*Extracted text:*
[Start of section]
Reverse transcription and multiplex PCR
Single-strand cDNA synthesism was performed using ReverTra Ace -α-® (TOYOBO co., Ltd., Osaka, Japan) reported by Takahashi et al. (2022). To reduce non-specific reactions in multiplex PCR and reagent costs, RT products were diluted 5-fold with sterile ultrapure water before being used as templates for multiplex PCR.
TaKaRa Ex Taq® Hot Start Version (Takara Bio Inc., Shiga, Japan) was used for multiplex PCR. The PCR mixture was prepared according to the manufacturer’s instructions. Multiplex PCRs were performed using the above primers. The final concentration of each primer is given in Table 1. PCR reaction solution (9 µl) was added with 1 µl of diluted RT product in each tube. The PCR cycles were performed under the following conditions with touchdown PCR: 94℃ for 2 min, 10 cycles of 94℃ for 30 s, (65-n) ℃ for 30 s (n equals cycle number), 72℃ for 45 s, 30 cycles of 94℃ for 30 s, 55℃ for 30 s, 72℃ for 45 s, with 72℃ for 7 min. The PCR products were analyzed by electrophoresis in 2–2.5% agarose gel, stained with GelRed™ (Biotium Inc., CA, USA) and visualized with UV light.
Detection specificity and sensitivity
The detection specificity of multiplex PCR in this study was confirmed by adding cDNA of each virus sample in PCR reaction mix, respectively.
The detection sensitivity of our multiplex RT-PCR was compared with previously published specific primer sets for each virus (Table 2). Dilution series was made using ten-fold serial dilution (10− 1–10− 6) TNA extracted from each virus infected quinoa leaves with TNA extracted from healthy grapevines because the infected grapevine plants of each virus were not able to be prepared.
Detection ability of multiplex RT-PCR
The simultaneous detection limit of all viruses in the multiplex PCR was confirmed using the copy number of viral nucleic acid fragments using the primer sets listed in Table 1. However, since the primers of SLRSV are degenerate, a primer set without mixed bases was designed from the average sequences (the forward primer was based on accession No. MF796998.1 (5′ TACTCACCACGTGAGATGGA 3′)), reverse primer was based on accession No. MF796978.1 (5′ AGTGGCCACCAAACTCTT 3′)). The PCR product was purified by using ExoSAP-IT™ Express PCR Product Cleanup (Thermo Fisher Scientific Inc.) and the QIAquick PCR Purification Kit (QIAGEN). The copy number was calculated from the DNA concentration was measured using a NanoDrop One. The purified viral fragments were mixed at the same copy number for each group. Ten-fold dilution series of these mixed viral fragments (2.0×100–103 copies) was used for each multiplex PCR. Furthermore, to confirm that amount of each virus in a template is not influenced by PCR amplification of the other virus, different sensitivity test was performed by varying the viral ratios among target viruses: the availability of PCR amplification was investigated when one viral fragment was varied from 2.0×102 to 101 copies/reaction and the other viral fragments was fixed at 103 copies/reaction. To consider the effect of grapevine-derived components on multiplex PCR, 1 µl of diluted RT product from healthy grapevines was added to each reaction.
Simultaneous detection of all different virus combinations from grapevine plants
To confirm the detection in the cases of all different virus combinations among the target viruses, 1 µl of each viral cDNA according to the virus combination showed in Fig. 3 was applied in multiplex PCR. The viral cDNA was prepared by mixing equal amounts of cDNA from virus infected quinoa and cDNA from healthy grapevine. Additionally, this cDNA from healthy grapevine was used as the negative control.
[End of section]
*Problem 1:*
Please summarize the methods excerpt in two sentences.
*Problem 2:*
Name every company the methods excerpt credits as a supplier of a reagent or kit.
The entries further down are separate material and have no connection to the methods excerpt.

*Data supplied:*
[Start of section]
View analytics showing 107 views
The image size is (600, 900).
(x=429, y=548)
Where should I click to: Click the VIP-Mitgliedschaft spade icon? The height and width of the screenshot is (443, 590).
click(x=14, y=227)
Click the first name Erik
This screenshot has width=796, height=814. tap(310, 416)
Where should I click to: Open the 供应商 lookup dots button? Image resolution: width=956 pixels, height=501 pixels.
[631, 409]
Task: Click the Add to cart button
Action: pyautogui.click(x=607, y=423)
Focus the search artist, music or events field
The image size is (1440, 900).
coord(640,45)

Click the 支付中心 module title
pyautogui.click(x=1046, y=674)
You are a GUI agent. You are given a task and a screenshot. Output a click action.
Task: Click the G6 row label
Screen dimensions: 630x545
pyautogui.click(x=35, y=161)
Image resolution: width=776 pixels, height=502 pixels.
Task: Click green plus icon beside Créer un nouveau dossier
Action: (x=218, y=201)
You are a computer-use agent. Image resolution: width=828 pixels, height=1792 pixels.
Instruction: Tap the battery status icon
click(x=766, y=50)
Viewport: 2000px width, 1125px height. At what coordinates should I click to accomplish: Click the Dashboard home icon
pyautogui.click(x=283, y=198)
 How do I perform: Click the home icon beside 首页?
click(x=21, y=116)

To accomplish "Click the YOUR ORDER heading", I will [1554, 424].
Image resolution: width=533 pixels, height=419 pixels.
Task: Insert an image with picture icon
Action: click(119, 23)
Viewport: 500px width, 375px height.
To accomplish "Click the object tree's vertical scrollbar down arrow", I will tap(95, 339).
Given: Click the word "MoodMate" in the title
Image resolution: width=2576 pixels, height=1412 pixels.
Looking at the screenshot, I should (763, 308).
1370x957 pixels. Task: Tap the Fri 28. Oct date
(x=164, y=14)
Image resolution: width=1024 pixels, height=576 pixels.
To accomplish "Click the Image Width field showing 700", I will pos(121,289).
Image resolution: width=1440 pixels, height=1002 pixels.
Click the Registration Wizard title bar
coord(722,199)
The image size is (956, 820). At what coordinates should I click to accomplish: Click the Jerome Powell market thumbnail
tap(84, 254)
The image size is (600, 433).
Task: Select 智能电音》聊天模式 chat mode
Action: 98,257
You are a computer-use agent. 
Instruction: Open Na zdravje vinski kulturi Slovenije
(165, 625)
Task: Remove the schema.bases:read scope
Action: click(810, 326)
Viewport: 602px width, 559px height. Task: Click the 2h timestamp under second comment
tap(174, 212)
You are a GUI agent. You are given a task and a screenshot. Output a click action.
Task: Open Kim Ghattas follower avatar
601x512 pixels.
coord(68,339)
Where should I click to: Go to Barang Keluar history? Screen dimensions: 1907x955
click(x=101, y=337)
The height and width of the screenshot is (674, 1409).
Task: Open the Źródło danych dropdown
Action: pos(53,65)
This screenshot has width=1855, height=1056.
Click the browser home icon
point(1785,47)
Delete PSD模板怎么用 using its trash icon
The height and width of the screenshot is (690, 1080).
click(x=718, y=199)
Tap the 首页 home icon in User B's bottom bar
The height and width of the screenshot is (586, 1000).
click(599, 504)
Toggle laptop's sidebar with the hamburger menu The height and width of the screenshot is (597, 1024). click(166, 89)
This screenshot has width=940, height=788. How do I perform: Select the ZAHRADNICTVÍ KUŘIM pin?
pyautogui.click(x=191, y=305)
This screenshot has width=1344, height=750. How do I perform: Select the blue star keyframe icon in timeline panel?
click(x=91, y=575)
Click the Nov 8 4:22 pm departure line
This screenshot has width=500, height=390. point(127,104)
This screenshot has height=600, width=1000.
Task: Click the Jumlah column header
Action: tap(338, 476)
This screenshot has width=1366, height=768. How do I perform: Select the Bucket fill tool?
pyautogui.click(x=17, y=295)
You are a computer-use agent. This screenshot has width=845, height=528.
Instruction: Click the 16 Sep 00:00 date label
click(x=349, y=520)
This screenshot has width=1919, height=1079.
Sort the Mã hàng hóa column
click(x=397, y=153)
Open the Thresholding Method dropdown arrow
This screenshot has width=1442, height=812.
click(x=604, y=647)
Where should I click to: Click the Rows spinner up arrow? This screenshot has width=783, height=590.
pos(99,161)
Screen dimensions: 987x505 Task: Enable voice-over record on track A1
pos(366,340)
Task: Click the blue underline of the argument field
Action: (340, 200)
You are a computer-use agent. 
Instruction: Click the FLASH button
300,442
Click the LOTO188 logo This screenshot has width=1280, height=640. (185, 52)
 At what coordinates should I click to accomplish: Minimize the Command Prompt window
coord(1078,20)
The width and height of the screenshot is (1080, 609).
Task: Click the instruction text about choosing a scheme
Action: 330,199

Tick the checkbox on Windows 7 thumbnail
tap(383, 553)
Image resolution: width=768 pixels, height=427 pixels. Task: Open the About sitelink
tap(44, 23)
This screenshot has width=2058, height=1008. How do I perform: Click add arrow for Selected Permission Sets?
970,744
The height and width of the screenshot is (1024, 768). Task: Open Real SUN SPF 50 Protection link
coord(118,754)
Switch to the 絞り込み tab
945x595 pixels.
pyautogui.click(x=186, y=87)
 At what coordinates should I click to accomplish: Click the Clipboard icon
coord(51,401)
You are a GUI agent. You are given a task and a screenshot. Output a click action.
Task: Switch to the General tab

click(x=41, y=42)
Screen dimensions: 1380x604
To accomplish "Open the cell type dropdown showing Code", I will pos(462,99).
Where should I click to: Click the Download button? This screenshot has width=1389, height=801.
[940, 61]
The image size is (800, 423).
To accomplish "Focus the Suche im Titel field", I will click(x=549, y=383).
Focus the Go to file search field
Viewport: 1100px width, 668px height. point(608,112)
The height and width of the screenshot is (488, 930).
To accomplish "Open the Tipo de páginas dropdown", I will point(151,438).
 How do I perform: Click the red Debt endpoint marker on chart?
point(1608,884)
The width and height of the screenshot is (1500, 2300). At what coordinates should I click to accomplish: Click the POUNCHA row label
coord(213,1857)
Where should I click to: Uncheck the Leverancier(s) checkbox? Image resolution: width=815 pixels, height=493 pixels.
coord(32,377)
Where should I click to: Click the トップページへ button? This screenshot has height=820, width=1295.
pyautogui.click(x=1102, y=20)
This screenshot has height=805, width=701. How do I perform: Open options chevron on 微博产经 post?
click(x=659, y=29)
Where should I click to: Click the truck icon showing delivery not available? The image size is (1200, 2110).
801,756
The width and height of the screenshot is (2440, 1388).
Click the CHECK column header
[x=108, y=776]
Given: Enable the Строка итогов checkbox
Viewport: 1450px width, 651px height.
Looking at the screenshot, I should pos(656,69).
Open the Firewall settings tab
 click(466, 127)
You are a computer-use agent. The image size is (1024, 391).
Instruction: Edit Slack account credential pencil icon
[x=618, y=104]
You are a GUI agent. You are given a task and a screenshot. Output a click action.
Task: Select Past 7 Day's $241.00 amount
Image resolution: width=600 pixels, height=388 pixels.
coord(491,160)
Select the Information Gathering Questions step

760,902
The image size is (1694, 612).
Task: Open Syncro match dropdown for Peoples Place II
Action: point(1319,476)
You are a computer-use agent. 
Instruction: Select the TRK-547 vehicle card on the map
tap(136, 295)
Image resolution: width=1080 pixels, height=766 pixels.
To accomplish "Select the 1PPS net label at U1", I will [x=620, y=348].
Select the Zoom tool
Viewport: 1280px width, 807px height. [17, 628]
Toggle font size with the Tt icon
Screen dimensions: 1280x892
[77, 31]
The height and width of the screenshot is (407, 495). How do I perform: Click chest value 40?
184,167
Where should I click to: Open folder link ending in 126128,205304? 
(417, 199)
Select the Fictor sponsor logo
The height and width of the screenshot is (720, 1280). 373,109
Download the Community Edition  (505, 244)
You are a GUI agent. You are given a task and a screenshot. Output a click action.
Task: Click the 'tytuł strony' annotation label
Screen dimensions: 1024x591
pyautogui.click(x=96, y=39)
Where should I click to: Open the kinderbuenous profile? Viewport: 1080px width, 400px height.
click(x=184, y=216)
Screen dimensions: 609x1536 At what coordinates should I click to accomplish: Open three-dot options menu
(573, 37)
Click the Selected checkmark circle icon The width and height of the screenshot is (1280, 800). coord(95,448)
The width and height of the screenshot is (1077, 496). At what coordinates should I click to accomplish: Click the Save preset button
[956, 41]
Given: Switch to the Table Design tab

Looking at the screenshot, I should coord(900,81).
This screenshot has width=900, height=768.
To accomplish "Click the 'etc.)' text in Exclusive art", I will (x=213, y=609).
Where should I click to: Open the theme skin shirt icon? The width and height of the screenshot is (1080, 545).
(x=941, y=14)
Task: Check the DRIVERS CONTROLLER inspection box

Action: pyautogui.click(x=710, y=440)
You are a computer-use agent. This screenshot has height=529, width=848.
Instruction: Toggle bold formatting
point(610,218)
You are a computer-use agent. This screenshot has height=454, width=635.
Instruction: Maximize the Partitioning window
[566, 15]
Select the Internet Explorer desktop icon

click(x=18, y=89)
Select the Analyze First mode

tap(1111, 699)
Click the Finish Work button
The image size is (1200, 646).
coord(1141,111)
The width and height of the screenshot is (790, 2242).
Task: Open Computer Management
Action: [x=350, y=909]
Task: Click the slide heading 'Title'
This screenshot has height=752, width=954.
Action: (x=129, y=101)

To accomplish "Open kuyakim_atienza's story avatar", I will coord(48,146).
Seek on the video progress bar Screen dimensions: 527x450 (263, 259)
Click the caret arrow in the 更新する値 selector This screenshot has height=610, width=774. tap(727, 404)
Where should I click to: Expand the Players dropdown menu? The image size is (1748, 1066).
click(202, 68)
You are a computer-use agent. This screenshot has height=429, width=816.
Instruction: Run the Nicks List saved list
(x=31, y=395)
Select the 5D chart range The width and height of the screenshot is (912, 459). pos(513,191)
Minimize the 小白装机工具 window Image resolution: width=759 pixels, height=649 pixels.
[End of section]
*Solution 1:*
Single-strand cDNA made with ReverTra Ace -α-® was diluted 5-fold and used as the template for touchdown multiplex PCR with TaKaRa Ex Taq® Hot Start Version, and the products were analyzed by agarose gel electrophoresis. The specificity, sensitivity and simultaneous detection limit of the multiplex RT-PCR were then tested using dilution series, purified viral fragments mixed at the same copy number, and cDNA mixtures for all different virus combinations, with cDNA from healthy grapevine as the negative control.

*Solution 2:*
- TOYOBO co., Ltd.
- Takara Bio Inc.
- Biotium Inc.
- Thermo Fisher Scientific Inc.
- QIAGEN